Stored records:
##############################

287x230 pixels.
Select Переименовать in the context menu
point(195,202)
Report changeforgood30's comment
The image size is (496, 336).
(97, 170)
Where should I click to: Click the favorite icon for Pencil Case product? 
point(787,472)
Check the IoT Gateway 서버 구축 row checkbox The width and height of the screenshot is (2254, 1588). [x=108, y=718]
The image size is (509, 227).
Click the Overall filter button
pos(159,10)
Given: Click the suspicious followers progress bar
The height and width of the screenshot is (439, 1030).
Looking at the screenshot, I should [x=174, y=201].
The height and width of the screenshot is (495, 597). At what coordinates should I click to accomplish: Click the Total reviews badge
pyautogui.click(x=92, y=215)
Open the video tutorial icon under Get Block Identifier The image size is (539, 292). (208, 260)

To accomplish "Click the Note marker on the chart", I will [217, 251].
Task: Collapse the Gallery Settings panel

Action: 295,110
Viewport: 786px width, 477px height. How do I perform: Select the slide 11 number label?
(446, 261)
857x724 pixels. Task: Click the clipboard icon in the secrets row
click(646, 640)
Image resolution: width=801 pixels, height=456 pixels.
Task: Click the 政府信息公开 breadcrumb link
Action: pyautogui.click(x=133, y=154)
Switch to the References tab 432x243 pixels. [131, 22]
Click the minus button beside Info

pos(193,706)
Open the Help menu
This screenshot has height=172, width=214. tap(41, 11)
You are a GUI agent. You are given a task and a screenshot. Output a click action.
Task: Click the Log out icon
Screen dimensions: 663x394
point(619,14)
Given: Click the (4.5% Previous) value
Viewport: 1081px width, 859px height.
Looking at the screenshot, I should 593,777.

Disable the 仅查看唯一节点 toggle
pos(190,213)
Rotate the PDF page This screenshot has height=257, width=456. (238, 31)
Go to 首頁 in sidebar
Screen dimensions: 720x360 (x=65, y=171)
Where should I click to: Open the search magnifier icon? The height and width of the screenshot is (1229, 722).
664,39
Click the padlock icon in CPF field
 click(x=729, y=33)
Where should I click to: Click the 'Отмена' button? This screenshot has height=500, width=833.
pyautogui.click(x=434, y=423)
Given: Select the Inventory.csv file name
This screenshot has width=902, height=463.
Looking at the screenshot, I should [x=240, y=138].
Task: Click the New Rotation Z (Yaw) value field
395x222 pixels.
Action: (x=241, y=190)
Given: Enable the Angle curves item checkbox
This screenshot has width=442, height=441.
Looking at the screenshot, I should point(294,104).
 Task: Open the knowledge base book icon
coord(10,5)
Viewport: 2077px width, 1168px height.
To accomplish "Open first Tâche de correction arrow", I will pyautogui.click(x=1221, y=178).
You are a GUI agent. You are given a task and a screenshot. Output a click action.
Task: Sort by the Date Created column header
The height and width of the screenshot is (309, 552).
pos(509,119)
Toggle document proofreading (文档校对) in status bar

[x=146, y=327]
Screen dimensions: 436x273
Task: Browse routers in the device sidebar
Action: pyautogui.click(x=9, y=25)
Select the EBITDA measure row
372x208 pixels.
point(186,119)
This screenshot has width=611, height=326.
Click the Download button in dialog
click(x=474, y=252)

##############################

Problem statement: Rewrite the records from their first line through the line that contains "Looking at the screenshot, I should [x=174, y=201].", swapping "Overall" for "Summary" and leaving everything else unchanged.

Output below:
287x230 pixels.
Select Переименовать in the context menu
point(195,202)
Report changeforgood30's comment
The image size is (496, 336).
(97, 170)
Where should I click to: Click the favorite icon for Pencil Case product? 
point(787,472)
Check the IoT Gateway 서버 구축 row checkbox The width and height of the screenshot is (2254, 1588). [x=108, y=718]
The image size is (509, 227).
Click the Summary filter button
pos(159,10)
Given: Click the suspicious followers progress bar
The height and width of the screenshot is (439, 1030).
Looking at the screenshot, I should [x=174, y=201].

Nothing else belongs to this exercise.